BEGIN GIVEN RECORDS

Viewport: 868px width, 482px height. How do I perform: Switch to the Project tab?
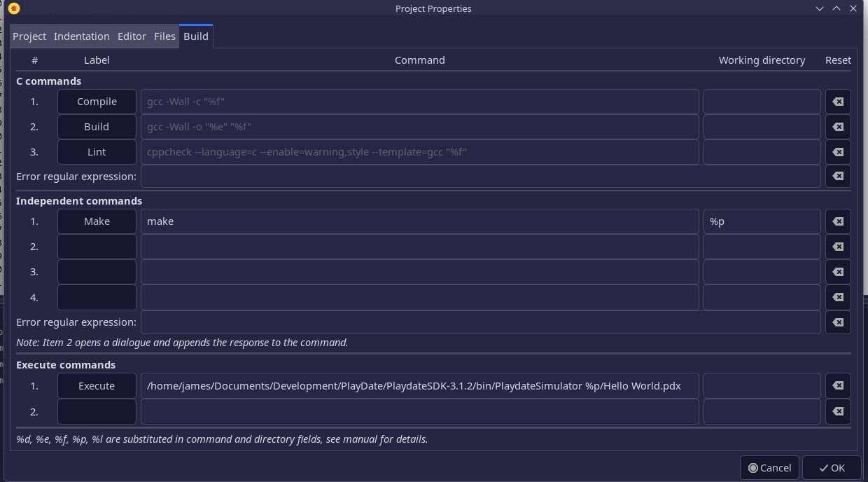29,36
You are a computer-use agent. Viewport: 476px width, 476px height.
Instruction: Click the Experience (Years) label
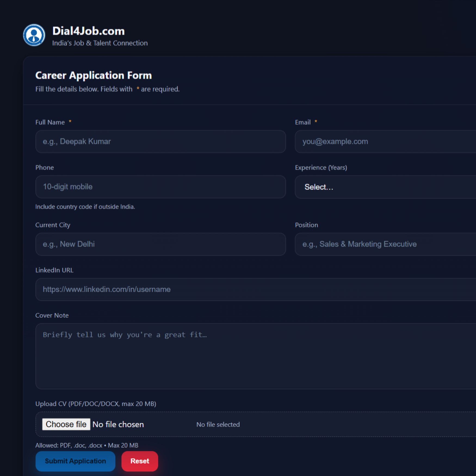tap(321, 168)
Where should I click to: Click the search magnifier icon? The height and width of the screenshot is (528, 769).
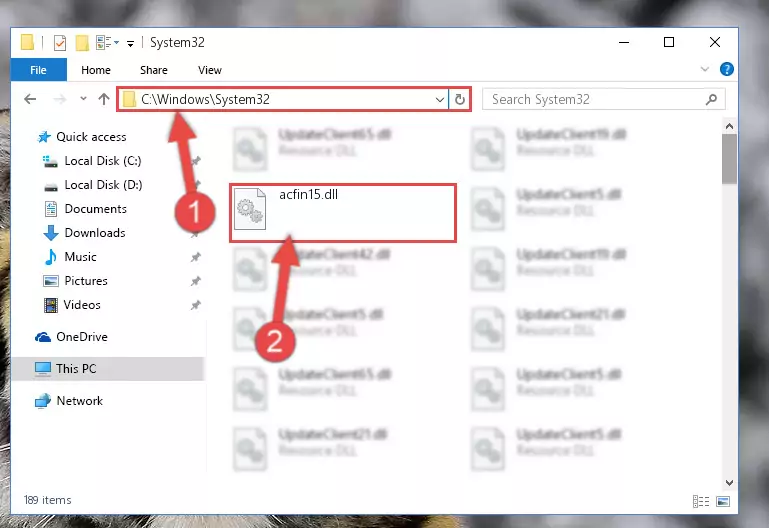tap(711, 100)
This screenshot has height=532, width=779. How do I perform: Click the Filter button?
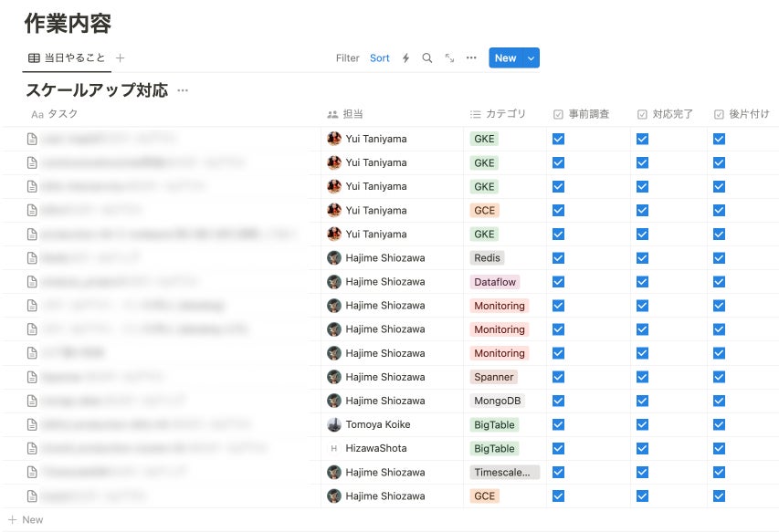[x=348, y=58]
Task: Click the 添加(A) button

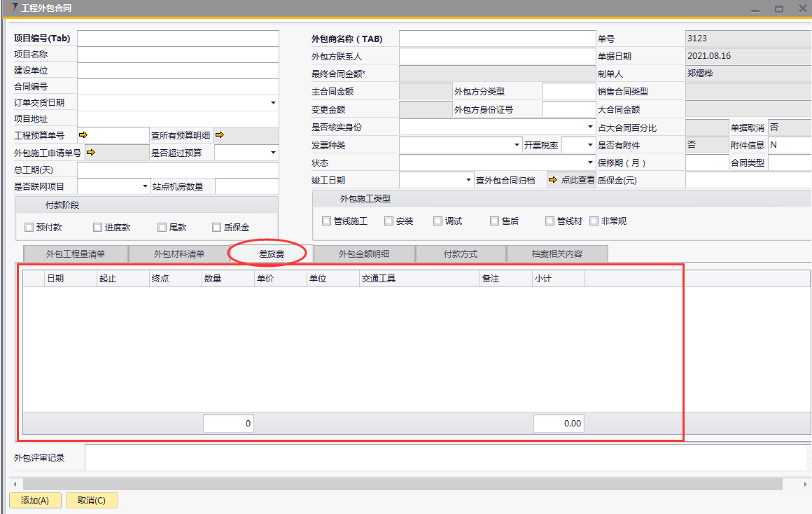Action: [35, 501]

END GIVEN RECORDS

### PROBLEM DESCRIPTION
Set down each of the records precisely, leaving any pictures behind.

### FINAL ANSWER
Viewport: 868px width, 482px height. How do I perform: Switch to the Project tab?
29,36
You are a computer-use agent. Viewport: 476px width, 476px height.
Instruction: Click the Experience (Years) label
tap(321, 168)
Where should I click to: Click the search magnifier icon? The height and width of the screenshot is (528, 769).
tap(711, 100)
This screenshot has height=532, width=779. How do I perform: Click the Filter button?
[x=348, y=58]
Task: Click the 添加(A) button

Action: [35, 501]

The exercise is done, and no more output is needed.